%%
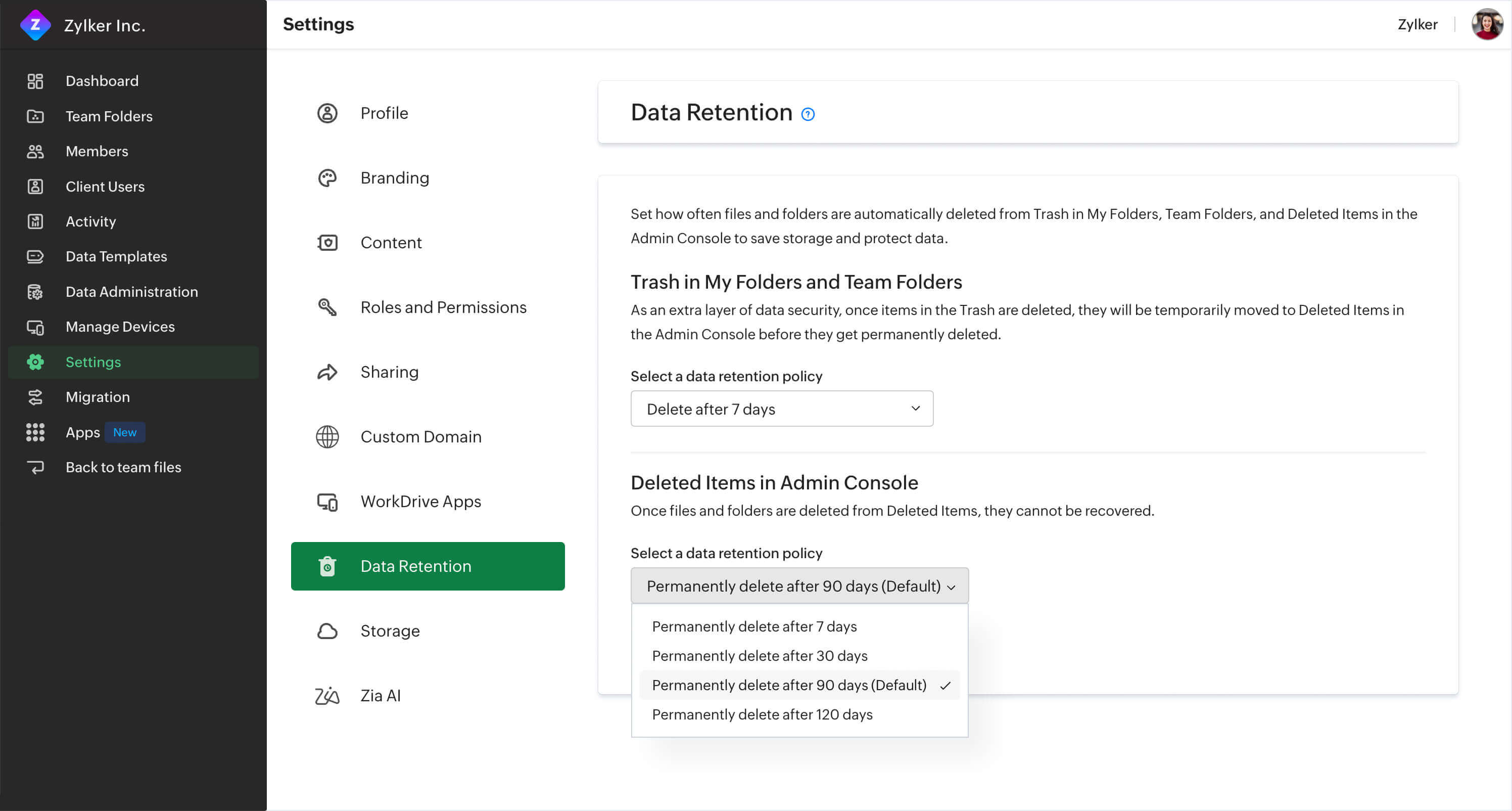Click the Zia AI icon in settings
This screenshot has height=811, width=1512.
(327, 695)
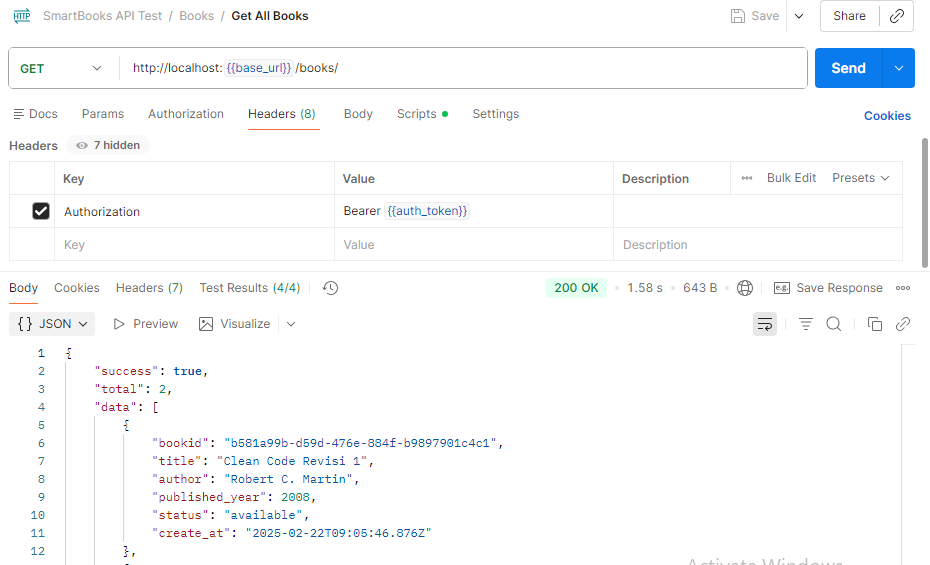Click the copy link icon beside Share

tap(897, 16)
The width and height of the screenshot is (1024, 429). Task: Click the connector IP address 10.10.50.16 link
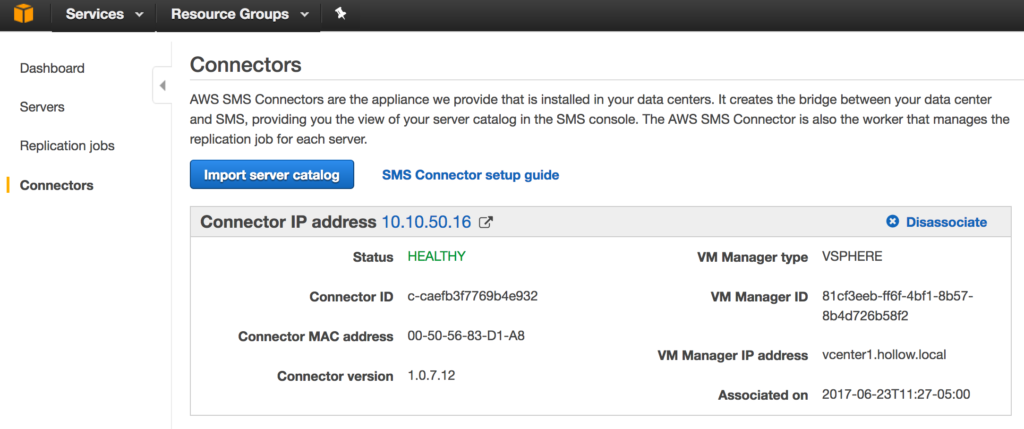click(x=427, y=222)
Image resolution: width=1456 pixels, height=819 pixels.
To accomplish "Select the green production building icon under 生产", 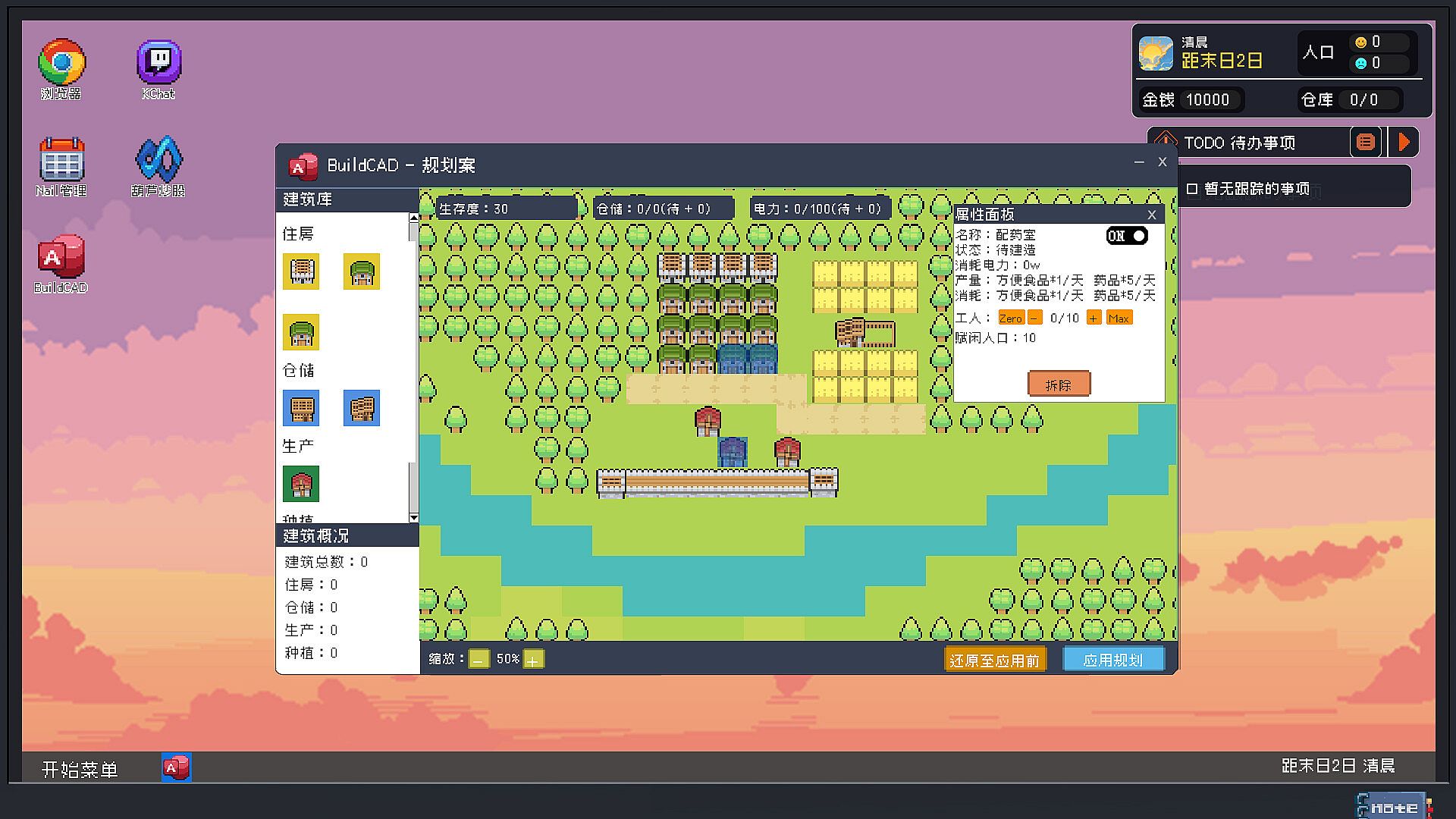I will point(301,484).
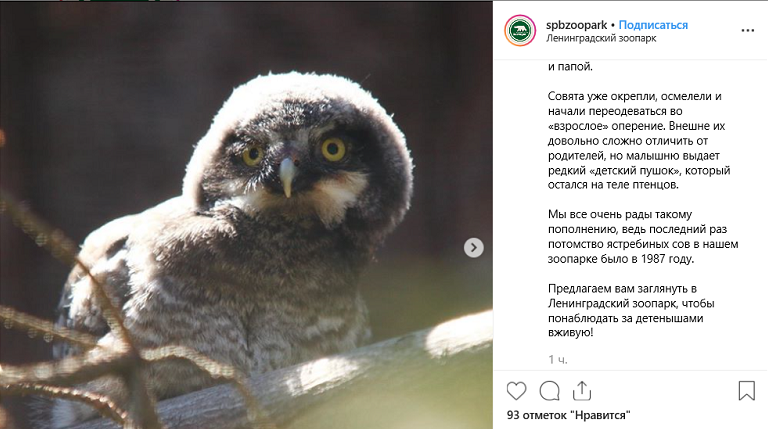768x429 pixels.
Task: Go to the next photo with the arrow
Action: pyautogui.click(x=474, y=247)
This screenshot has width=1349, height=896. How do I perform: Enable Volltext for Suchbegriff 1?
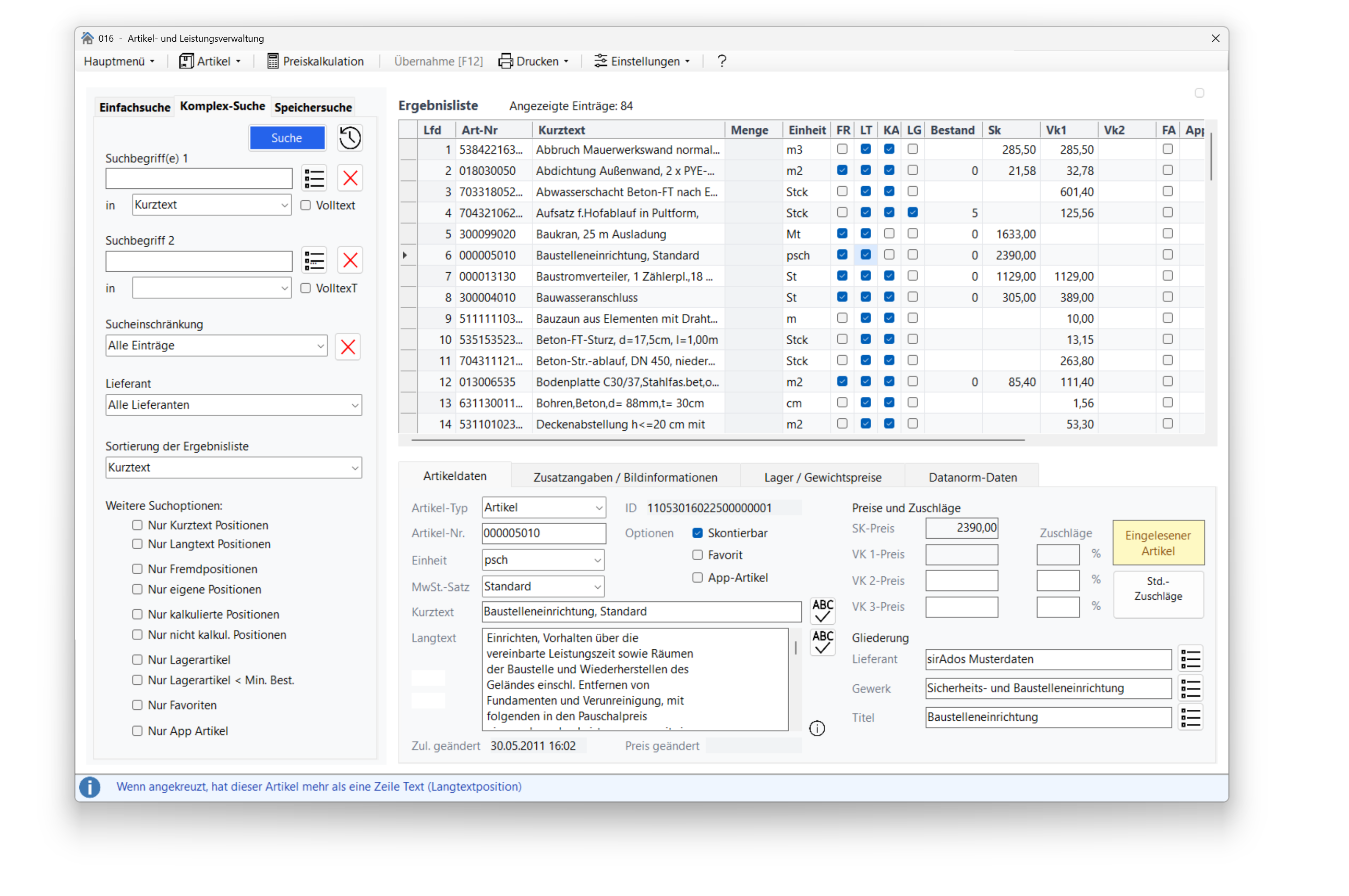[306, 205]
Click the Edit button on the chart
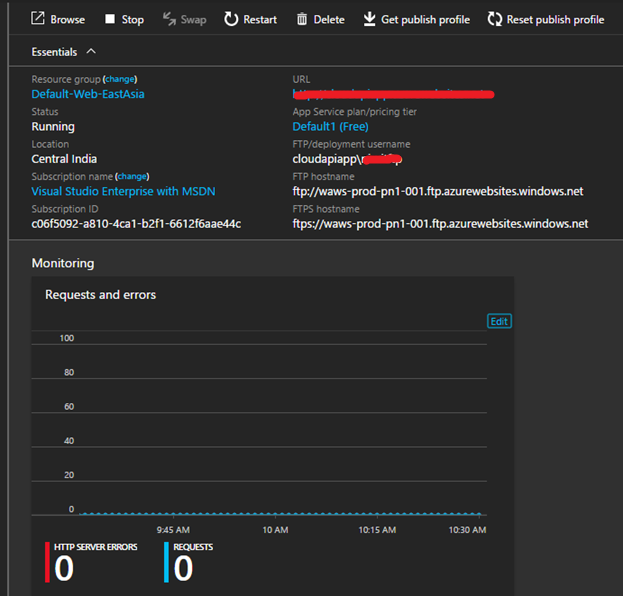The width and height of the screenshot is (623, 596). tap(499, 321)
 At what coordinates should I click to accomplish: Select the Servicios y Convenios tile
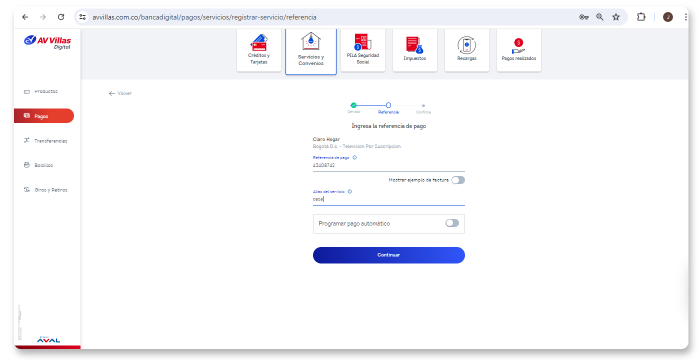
%%
Exercise instructions. Please rewrite the stretch of the records from the start through the line that contains "click(x=427, y=222)", changing "connector" to "gateway" and keeping everything else the same. Leave the pictures out of your answer.

Result for this task.
Click the Zia AI icon in settings
This screenshot has height=811, width=1512.
(327, 695)
Click the copy link icon beside Share

tap(897, 16)
The width and height of the screenshot is (1024, 429). Task: Click the gateway IP address 10.10.50.16 link
click(x=427, y=222)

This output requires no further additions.